Growing Jade

Latest Update 12th August 2016.

Jade Bush
  • The Crassulaceae family spans 300 species, most of which are low spreading succulents that vary enormously in foliage and form. Crassulata ovata is a compact shrub which flowers profusely with insect attracting flowers from early winter.
  • I often see my Jade bush being pollinated by bees on a cool sunny winters day despite the weather.  
  • Crassulata ovata is drought tolerant and will grow in many soil types.  Although it tolerates poor rocky and sandy soil, it grows very well in my clay based organically active soil.  They don't like too much water but will benefit from a good drink when setting flowers.
  • They are very easy to propagate from cuttings and require very little attention other than a light trim after flowering.
  • They grow to about 600mm in my garden, and stay compact most of the year.  Their contrasting leaf and stem colours make them an attractive plant all year round.
Details.
  • Binomial Name:                                       Crassula ovata.
  • Family:                                                   Crassulaceae.

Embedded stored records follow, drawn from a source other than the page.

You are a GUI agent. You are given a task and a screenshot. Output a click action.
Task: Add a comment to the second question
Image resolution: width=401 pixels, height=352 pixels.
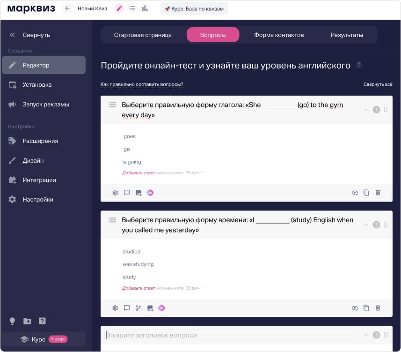pos(127,308)
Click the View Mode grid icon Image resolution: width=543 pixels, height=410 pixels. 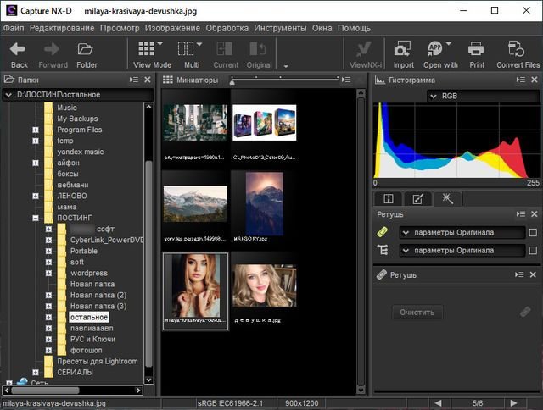pyautogui.click(x=146, y=49)
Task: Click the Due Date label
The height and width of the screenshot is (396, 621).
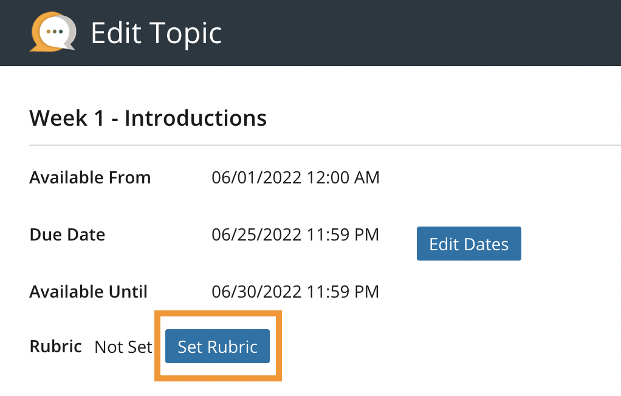Action: pyautogui.click(x=67, y=235)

  • Garden bed type:                                     Drip line irrigated. 
  • Recommended soil pH:                             6.5 - 7.5.  

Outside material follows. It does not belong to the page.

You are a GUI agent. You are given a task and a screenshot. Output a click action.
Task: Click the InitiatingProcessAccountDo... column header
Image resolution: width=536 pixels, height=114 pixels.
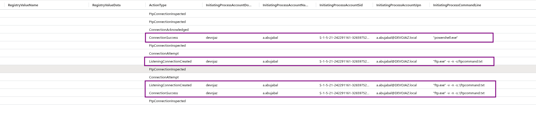pos(228,5)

  • Plant Spacings (centres):                          900mm. 
  • Climate:                                                  Warm Temperate.

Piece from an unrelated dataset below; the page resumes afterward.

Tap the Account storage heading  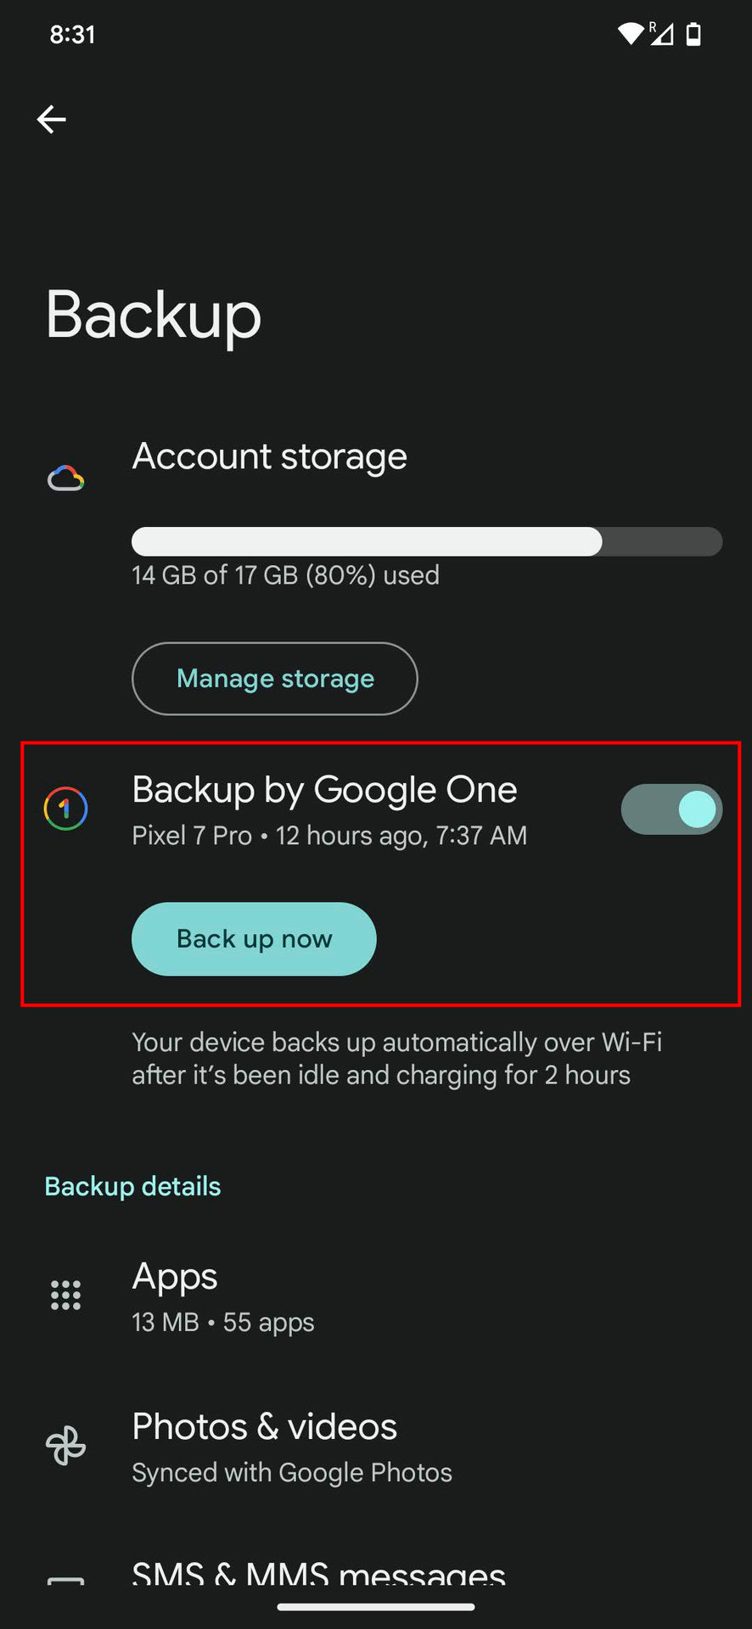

  • Geography:                                             Southern Hemisphere. 
    Growing Conditions:
    • Best in full sun but will tolerate partial shade.  
    • Minimise soil disturbances to maintain a natural soil structure.  
    • Benefits from organically active soil.
    Soil Preparation.
    • Clear a patch of ground where the new plant is to be grown.  Dispose of any dead organic material in the compost heap.
    • Apply a 60mm thick top dressing of home made compost and cover with fresh straw.
    • Leave for 4 weeks to build up worm and microbial activity in the soil.  Remove the mulch before planting your new Jade Bush.
    Soil Maintenance.  
    • In late winter, remove old mulch, fallen leaves and other decaying organic material from around the base of the established bush.  Dispose of them in the compost heap.   
    • Apply a 30mm thick top dressing of home made compost and cover with fresh straw mulch.
    Growing Instructions.
    • They propagate easily from cuttings, and will start new roots in a propagator without much fuss.  Simply cut a healthy new shoot in spring about 100 long and strip off all except the last pair of leaves at the top of the cutting.
    • Plant the cutting directly into the sieved compost in the propagator about 50mm deep and water it in well with dilute seaweed extract. 
    • Plant the cutting in prepared soil once it has grown to 100mm above ground and water it in well.
    • Apply a 50mm layer of straw mulch once the plant has established itself.
    • When replacing an old Jade bush, choose a spot which hasn't grown them for at least 3 years.
    • Once established maintain the soil surrounding the new bush as described above.
    • Lightly trim the foliage as soon as the flowers die to maintain a compact bush. 
    • Spray the foliage with aerated compost tea every month when the edible plants are sprayed.
    Organic Pest Control. 
    • My Jade bush has been pest and disease free for many years, but can be effected by the following:-
    • Caterpillars.  
      • I use aerated compost tea as a foliar spray on all my ornamental plants.  It effectively strengthens a plants foliage against attack from flying pests, but if a caterpillar infestation occurs use bacillus thuringiensis as a last resort. 
      • When mixed with water, Bacillus thuringiensis becomes a potent (organically certified) killer of caterpillars.  It is ingested by the caterpillars when they feed on the plants foliage and kills them by releasing toxins into their gut.  They stop feeding and die within a few days. 
    • General:
      • Regular foliar sprays of aerated compost tea boosts the natural defences of plants by colonising leaf surfaces with beneficial microbes.  These microbes defend the plant against airborne pests and diseases.  
      • Similarly, proper soil preparation including annual applications of home made compost boosts the community of beneficial microbes, which defend the plant's roots against pathogens.